Lee County just got its share, which came out to $135 million, but commissioners tell us, they weren’t given much instruction on how to spend it.
The commission decided on a first step at its meeting Tuesday, voting to spend $50 million of that money. The largest chunk of that, about half, will go to help out small businesses, and we talked to one business owner who said, she could really use the assistance.
About two months ago, Jennifer Whyte would have never thought she’d be making the long walk to the podium to address county commissioners with concerns about her business.
“We were still growing at a rapid 30% rate, year over year. Most businesses don’t see that.
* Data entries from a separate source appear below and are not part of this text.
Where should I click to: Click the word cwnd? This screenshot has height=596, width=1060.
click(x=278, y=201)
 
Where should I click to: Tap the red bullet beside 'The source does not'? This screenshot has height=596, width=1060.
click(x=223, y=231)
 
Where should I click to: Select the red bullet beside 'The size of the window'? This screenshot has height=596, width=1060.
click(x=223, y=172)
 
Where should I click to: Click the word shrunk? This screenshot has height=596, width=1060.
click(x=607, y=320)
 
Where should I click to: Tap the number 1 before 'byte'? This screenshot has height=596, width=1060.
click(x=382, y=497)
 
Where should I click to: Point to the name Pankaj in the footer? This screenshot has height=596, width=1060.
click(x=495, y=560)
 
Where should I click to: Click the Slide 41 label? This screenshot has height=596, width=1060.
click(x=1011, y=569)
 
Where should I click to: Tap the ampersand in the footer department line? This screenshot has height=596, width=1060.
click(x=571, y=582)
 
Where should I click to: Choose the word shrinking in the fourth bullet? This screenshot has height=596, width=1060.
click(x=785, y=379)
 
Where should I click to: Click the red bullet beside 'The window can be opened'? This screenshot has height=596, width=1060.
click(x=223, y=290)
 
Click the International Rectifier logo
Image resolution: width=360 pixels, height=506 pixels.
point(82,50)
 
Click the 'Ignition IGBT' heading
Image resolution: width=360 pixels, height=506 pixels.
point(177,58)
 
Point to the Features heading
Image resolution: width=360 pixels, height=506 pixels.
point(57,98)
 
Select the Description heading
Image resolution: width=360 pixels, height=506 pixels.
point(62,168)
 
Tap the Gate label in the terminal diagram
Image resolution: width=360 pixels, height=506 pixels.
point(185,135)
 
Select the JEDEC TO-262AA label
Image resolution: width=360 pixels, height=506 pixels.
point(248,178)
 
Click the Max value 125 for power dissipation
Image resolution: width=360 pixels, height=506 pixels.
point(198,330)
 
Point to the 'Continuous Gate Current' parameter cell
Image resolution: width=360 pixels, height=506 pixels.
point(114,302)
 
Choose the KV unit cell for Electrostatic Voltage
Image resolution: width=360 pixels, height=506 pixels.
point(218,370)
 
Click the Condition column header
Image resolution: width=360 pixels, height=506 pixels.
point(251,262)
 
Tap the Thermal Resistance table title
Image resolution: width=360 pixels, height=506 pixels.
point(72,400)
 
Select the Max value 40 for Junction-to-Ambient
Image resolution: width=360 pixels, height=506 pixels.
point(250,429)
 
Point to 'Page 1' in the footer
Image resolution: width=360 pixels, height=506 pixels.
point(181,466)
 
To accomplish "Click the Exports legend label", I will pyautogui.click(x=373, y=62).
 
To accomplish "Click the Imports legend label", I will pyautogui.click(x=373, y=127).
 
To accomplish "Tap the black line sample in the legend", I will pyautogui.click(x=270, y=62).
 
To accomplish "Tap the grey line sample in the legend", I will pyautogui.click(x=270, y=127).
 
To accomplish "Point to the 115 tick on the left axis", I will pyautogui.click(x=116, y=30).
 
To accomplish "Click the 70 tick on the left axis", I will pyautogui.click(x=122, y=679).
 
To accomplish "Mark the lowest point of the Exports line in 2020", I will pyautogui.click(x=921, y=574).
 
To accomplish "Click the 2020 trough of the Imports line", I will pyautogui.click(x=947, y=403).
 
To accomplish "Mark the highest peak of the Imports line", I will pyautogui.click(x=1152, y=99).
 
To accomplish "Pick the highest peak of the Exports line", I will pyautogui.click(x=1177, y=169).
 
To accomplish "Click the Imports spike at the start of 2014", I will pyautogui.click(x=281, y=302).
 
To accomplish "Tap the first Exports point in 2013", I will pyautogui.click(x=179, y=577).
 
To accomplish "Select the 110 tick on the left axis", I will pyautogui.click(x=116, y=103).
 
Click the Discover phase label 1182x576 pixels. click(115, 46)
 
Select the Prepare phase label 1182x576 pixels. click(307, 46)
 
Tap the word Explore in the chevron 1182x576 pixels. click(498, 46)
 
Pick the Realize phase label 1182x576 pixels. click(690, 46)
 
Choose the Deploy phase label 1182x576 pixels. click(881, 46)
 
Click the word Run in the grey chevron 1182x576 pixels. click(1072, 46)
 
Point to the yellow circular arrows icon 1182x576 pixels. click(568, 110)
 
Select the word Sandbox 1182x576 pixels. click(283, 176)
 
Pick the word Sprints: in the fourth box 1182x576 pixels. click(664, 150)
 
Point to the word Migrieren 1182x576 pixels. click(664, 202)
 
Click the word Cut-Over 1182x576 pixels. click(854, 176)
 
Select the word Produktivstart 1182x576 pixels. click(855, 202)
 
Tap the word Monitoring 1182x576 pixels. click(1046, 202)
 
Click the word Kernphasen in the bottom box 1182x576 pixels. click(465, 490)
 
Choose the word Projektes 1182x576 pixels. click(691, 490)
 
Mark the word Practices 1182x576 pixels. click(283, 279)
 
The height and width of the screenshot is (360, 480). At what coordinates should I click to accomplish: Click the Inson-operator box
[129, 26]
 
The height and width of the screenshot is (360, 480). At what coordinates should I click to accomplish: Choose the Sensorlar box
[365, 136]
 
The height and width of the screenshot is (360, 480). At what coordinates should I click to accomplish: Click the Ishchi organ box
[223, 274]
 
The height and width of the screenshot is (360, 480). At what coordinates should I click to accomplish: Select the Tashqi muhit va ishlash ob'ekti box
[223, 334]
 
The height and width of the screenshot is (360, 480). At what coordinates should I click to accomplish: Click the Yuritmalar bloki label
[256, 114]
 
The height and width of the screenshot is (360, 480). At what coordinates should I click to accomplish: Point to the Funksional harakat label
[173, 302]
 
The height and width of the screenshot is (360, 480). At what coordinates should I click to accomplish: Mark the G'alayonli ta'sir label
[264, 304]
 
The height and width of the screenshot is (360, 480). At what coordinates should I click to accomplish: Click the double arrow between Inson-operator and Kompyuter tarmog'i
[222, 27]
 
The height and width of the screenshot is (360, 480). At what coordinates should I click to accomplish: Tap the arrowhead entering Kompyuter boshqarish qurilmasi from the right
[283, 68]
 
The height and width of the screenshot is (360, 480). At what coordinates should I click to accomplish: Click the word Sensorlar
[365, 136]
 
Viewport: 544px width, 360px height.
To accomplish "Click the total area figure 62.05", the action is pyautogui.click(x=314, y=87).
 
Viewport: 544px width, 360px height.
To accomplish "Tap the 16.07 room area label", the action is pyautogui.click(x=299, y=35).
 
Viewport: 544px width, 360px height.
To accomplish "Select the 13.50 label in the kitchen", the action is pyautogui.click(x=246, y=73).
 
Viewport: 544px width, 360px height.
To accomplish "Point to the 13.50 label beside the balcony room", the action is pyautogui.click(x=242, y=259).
Most industries don’t see that type of growth, year over year, especially at year eight," said Whyte.
Whyte owns Fort Myers Brewing, and all that growth came to a screeching halt in the middle of March.
“We rely on draft beer sales to restaurants, bars, hotels, airports. That’s about 68 percent of our total business usually, and in mid-March, that dropped to zero," said Whyte.
County commissioners want to help business owners like Whyte, but given the circumstances, it’s hard to know where to start.
“We were given $135 million to help us respond to COVID-19 from the Federal Government with very few guidelines as to how to do it," said Commission Chair Brian Hamman.
The first step the county plans to take is to build a web portal, where businesses like Fort Myers Brewing can apply for up to $5,000 in assistance, but Hamman admitted, that won’t be enough to keep everyone afloat.
“If it’s somebody whose business was already on their last legs, and probably, unfortunately heading toward closure anyways, it would be very hard for us to save that business at this time, and that’s hard to say, because obviously we don’t want any business to close," said Hamman.
Whyte said her business also took advantage of the Paycheck Protection Program from the federal government. She said, with continued support, she’s confident her brewery will be packed again soon.
“We’ll get through this, and we’ll be stronger for it in the long run," said Whyte.
The County said it will take several weeks before that web portal goes online, because it doesn't want the portal to crash because of high demand. The board also said, in this first phase of assistance, $20 million will go toward rent, mortgage, and utility assistance.